How To Care For Blue Sky Vine

If you are fond of gardening, you love greenery and the colorful view around you. You probably struggle to gather the best flowers and plant species that can help you decorate your home or your plants’ yard. And what better plant to add a dash of blue to your landscape than the blue sky vine?

This article will cover every aspect of this eye-catching plant species. You will also learn some amazing facts about the blue sky vine that you probably didn’t know.

What are Blue Sky Vines?

Distinctive in appearance, the blue sky vine has a structure resembling a bell. The plant may reach a height of 20 to 30 centimeters, and the hue is vibrant and appealing. The blue sky vine grows profusely and for an extended length of time. It’s also capable of flowering from spring to fall and even in winter.

The blue sky vine is commonly seen as a wealthy plant because of its attractive look and height. Therefore, many individuals like cultivating it in containers at home. It is typically planted in the spring since the temperature is optimal at this time, around 20 degrees.

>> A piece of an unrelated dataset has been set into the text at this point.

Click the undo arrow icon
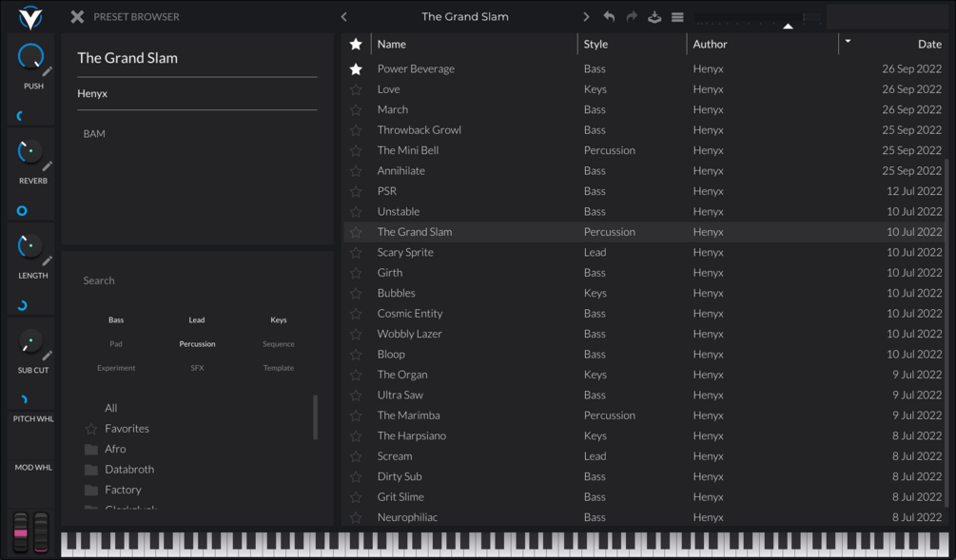This screenshot has width=956, height=560. [x=609, y=16]
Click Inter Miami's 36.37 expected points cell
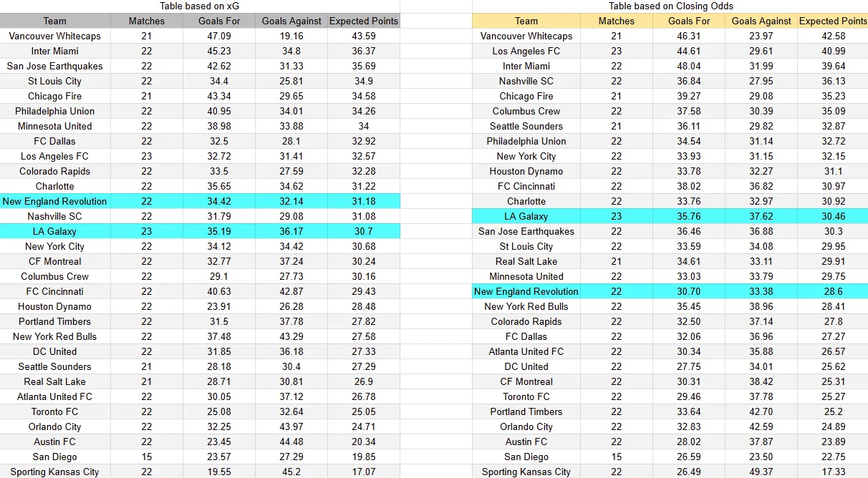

The Blue sky vine is known botanically as Thunbergia Grandiflora. Sky vine is the common name, while Thunbergia Grandiflora is the genus. It is also known as the Bengal clock vine. The family is Acanthaceae, order Scrophulariales, and the kingdom is Plantae (vascular plants).

Appearance and Characteristics

The blue sky vine is among the most striking vines in existence. It produces an abundance of large, lavender-blue blooms during the summer. The hue complements nearly all colors, and the leaves provide a beautiful backdrop for the flowers. In tropical regions, the sky vine is a perennial. However, in most areas, it is planted as an annual and only grows to a height of 12 feet.

Quick Summary

  • The blue sky vine is also called the Bengal clock vine and Thunbergia Grandiflora.
  • Blooms bright, lavender-blue flowers for the whole summer
  • Perennial in tropical and annual in most places
  • Can reach up to 20 to 30 cm

Blue Sky Vine in a pot

How to Care for Blue Sky Vines

Certain elements contribute significantly to the growth and propagation of the blue sky vine plant.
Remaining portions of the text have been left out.